» Assigned task:
Make an exact copy of the entries that come next.

——

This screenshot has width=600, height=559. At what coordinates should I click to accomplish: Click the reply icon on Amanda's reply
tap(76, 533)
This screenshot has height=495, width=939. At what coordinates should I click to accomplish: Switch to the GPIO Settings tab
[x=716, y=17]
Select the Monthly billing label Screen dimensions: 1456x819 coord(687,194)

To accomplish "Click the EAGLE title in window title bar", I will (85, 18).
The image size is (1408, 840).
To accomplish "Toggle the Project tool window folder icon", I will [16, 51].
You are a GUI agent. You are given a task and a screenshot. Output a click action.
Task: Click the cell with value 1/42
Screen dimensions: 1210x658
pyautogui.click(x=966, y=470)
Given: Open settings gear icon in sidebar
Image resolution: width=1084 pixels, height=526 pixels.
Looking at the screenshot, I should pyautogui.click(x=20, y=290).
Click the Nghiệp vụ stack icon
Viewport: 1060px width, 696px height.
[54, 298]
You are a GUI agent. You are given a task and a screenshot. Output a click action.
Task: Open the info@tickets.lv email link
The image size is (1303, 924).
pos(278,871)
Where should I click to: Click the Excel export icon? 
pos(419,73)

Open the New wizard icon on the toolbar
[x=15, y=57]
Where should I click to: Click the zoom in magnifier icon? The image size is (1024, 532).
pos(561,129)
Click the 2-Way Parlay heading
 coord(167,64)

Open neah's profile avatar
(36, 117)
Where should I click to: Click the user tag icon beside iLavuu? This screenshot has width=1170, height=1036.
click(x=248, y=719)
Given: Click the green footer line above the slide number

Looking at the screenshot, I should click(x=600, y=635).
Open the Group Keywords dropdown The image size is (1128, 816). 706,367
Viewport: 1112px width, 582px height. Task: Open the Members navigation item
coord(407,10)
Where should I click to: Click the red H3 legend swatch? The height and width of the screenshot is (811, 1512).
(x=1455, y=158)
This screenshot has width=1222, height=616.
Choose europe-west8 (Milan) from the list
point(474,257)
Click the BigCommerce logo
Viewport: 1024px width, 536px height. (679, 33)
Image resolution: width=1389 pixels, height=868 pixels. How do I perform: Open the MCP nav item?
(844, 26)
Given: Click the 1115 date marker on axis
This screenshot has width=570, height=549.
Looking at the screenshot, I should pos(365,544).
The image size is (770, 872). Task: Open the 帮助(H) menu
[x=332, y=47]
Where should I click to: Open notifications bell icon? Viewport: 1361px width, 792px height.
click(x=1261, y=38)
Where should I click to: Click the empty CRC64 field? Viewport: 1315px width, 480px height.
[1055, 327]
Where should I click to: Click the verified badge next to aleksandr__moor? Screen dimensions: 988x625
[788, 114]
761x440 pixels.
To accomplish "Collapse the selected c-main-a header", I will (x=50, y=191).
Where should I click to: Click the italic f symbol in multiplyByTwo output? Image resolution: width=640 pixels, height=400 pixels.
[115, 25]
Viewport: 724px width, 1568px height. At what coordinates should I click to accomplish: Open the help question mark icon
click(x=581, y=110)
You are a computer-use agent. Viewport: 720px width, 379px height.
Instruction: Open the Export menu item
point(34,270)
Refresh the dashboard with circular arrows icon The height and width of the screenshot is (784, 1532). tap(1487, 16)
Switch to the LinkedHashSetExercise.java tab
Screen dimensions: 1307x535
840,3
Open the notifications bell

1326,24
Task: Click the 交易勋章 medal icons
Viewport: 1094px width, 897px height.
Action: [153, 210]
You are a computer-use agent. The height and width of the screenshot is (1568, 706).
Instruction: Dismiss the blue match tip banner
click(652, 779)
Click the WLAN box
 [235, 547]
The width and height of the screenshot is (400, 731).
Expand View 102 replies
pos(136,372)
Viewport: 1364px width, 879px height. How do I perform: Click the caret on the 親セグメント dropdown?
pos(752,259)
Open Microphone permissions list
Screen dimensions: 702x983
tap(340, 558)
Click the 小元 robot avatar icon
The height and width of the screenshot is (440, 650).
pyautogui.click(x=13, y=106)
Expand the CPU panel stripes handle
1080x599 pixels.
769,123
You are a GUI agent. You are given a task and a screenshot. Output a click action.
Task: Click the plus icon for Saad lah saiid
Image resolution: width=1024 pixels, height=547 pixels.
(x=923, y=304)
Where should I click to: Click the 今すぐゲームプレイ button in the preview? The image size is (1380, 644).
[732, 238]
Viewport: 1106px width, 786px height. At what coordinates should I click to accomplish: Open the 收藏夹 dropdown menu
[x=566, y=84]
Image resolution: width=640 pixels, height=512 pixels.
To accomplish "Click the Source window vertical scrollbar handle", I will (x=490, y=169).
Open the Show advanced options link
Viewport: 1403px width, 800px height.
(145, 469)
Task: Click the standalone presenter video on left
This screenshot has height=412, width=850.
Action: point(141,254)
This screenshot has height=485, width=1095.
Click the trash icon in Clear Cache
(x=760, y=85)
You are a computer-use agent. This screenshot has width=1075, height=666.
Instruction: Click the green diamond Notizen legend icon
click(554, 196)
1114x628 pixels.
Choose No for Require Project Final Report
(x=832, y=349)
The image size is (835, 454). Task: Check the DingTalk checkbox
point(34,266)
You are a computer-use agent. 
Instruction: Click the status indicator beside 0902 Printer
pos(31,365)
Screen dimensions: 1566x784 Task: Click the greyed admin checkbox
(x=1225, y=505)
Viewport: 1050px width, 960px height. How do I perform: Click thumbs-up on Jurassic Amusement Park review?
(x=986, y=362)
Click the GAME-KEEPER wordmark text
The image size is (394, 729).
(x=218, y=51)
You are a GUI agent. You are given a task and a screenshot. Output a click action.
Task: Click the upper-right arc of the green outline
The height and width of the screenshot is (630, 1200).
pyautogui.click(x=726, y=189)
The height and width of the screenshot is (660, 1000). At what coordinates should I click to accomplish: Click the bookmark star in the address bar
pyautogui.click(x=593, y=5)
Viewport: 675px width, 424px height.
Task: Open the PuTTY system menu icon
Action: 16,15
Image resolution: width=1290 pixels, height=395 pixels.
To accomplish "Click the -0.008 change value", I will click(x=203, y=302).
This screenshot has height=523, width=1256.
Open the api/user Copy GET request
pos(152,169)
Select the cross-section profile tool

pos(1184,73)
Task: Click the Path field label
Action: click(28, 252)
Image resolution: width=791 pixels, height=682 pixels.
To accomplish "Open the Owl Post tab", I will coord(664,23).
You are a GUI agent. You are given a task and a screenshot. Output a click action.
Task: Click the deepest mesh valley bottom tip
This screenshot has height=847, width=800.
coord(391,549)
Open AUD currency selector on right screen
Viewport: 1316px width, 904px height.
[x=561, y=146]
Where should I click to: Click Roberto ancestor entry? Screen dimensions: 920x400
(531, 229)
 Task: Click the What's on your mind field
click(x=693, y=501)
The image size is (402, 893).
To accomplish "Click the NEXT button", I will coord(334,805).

——

» Response area:
This screenshot has width=600, height=559. At what coordinates should I click to accomplish: Click the reply icon on Amanda's reply
tap(76, 533)
This screenshot has height=495, width=939. At what coordinates should I click to accomplish: Switch to the GPIO Settings tab
[x=716, y=17]
Select the Monthly billing label Screen dimensions: 1456x819 coord(687,194)

To accomplish "Click the EAGLE title in window title bar", I will (85, 18).
The image size is (1408, 840).
To accomplish "Toggle the Project tool window folder icon", I will [16, 51].
You are a GUI agent. You are given a task and a screenshot. Output a click action.
Task: Click the cell with value 1/42
Screen dimensions: 1210x658
pyautogui.click(x=966, y=470)
Given: Open settings gear icon in sidebar
Image resolution: width=1084 pixels, height=526 pixels.
Looking at the screenshot, I should pyautogui.click(x=20, y=290).
Click the Nghiệp vụ stack icon
Viewport: 1060px width, 696px height.
[54, 298]
You are a GUI agent. You are given a task and a screenshot. Output a click action.
Task: Open the info@tickets.lv email link
The image size is (1303, 924).
pos(278,871)
Where should I click to: Click the Excel export icon? 
pos(419,73)

Open the New wizard icon on the toolbar
[x=15, y=57]
Where should I click to: Click the zoom in magnifier icon? The image size is (1024, 532).
pos(561,129)
Click the 2-Way Parlay heading
 coord(167,64)

Open neah's profile avatar
(36, 117)
Where should I click to: Click the user tag icon beside iLavuu? This screenshot has width=1170, height=1036.
click(x=248, y=719)
Given: Click the green footer line above the slide number

Looking at the screenshot, I should click(x=600, y=635).
Open the Group Keywords dropdown The image size is (1128, 816). 706,367
Viewport: 1112px width, 582px height. Task: Open the Members navigation item
coord(407,10)
Where should I click to: Click the red H3 legend swatch? The height and width of the screenshot is (811, 1512).
(x=1455, y=158)
This screenshot has width=1222, height=616.
Choose europe-west8 (Milan) from the list
point(474,257)
Click the BigCommerce logo
Viewport: 1024px width, 536px height. (679, 33)
Image resolution: width=1389 pixels, height=868 pixels. How do I perform: Open the MCP nav item?
(844, 26)
Given: Click the 1115 date marker on axis
This screenshot has width=570, height=549.
Looking at the screenshot, I should pos(365,544).
The image size is (770, 872). Task: Open the 帮助(H) menu
[x=332, y=47]
Where should I click to: Open notifications bell icon? Viewport: 1361px width, 792px height.
click(x=1261, y=38)
Where should I click to: Click the empty CRC64 field? Viewport: 1315px width, 480px height.
[1055, 327]
Where should I click to: Click the verified badge next to aleksandr__moor? Screen dimensions: 988x625
[788, 114]
761x440 pixels.
To accomplish "Collapse the selected c-main-a header", I will (x=50, y=191).
Where should I click to: Click the italic f symbol in multiplyByTwo output? Image resolution: width=640 pixels, height=400 pixels.
[115, 25]
Viewport: 724px width, 1568px height. At what coordinates should I click to accomplish: Open the help question mark icon
click(x=581, y=110)
You are a computer-use agent. Viewport: 720px width, 379px height.
Instruction: Open the Export menu item
point(34,270)
Refresh the dashboard with circular arrows icon The height and width of the screenshot is (784, 1532). tap(1487, 16)
Switch to the LinkedHashSetExercise.java tab
Screen dimensions: 1307x535
840,3
Open the notifications bell

1326,24
Task: Click the 交易勋章 medal icons
Viewport: 1094px width, 897px height.
Action: [153, 210]
You are a computer-use agent. The height and width of the screenshot is (1568, 706).
Instruction: Dismiss the blue match tip banner
click(652, 779)
Click the WLAN box
 [235, 547]
The width and height of the screenshot is (400, 731).
Expand View 102 replies
pos(136,372)
Viewport: 1364px width, 879px height. How do I perform: Click the caret on the 親セグメント dropdown?
pos(752,259)
Open Microphone permissions list
Screen dimensions: 702x983
tap(340, 558)
Click the 小元 robot avatar icon
The height and width of the screenshot is (440, 650).
pyautogui.click(x=13, y=106)
Expand the CPU panel stripes handle
1080x599 pixels.
769,123
You are a GUI agent. You are given a task and a screenshot. Output a click action.
Task: Click the plus icon for Saad lah saiid
Image resolution: width=1024 pixels, height=547 pixels.
(x=923, y=304)
Where should I click to: Click the 今すぐゲームプレイ button in the preview? The image size is (1380, 644).
[732, 238]
Viewport: 1106px width, 786px height. At what coordinates should I click to accomplish: Open the 收藏夹 dropdown menu
[x=566, y=84]
Image resolution: width=640 pixels, height=512 pixels.
To accomplish "Click the Source window vertical scrollbar handle", I will (x=490, y=169).
Open the Show advanced options link
Viewport: 1403px width, 800px height.
(145, 469)
Task: Click the standalone presenter video on left
This screenshot has height=412, width=850.
Action: point(141,254)
This screenshot has height=485, width=1095.
Click the trash icon in Clear Cache
(x=760, y=85)
You are a computer-use agent. This screenshot has width=1075, height=666.
Instruction: Click the green diamond Notizen legend icon
click(554, 196)
1114x628 pixels.
Choose No for Require Project Final Report
(x=832, y=349)
The image size is (835, 454). Task: Check the DingTalk checkbox
point(34,266)
You are a computer-use agent. 
Instruction: Click the status indicator beside 0902 Printer
pos(31,365)
Screen dimensions: 1566x784 Task: Click the greyed admin checkbox
(x=1225, y=505)
Viewport: 1050px width, 960px height. How do I perform: Click thumbs-up on Jurassic Amusement Park review?
(x=986, y=362)
Click the GAME-KEEPER wordmark text
The image size is (394, 729).
(x=218, y=51)
You are a GUI agent. You are given a task and a screenshot. Output a click action.
Task: Click the upper-right arc of the green outline
The height and width of the screenshot is (630, 1200).
pyautogui.click(x=726, y=189)
The height and width of the screenshot is (660, 1000). At what coordinates should I click to accomplish: Click the bookmark star in the address bar
pyautogui.click(x=593, y=5)
Viewport: 675px width, 424px height.
Task: Open the PuTTY system menu icon
Action: 16,15
Image resolution: width=1290 pixels, height=395 pixels.
To accomplish "Click the -0.008 change value", I will click(x=203, y=302).
This screenshot has height=523, width=1256.
Open the api/user Copy GET request
pos(152,169)
Select the cross-section profile tool

pos(1184,73)
Task: Click the Path field label
Action: click(28, 252)
Image resolution: width=791 pixels, height=682 pixels.
To accomplish "Open the Owl Post tab", I will coord(664,23).
You are a GUI agent. You are given a task and a screenshot. Output a click action.
Task: Click the deepest mesh valley bottom tip
This screenshot has height=847, width=800.
coord(391,549)
Open AUD currency selector on right screen
Viewport: 1316px width, 904px height.
[x=561, y=146]
Where should I click to: Click Roberto ancestor entry? Screen dimensions: 920x400
(531, 229)
 Task: Click the What's on your mind field
click(x=693, y=501)
The image size is (402, 893).
To accomplish "Click the NEXT button", I will coord(334,805).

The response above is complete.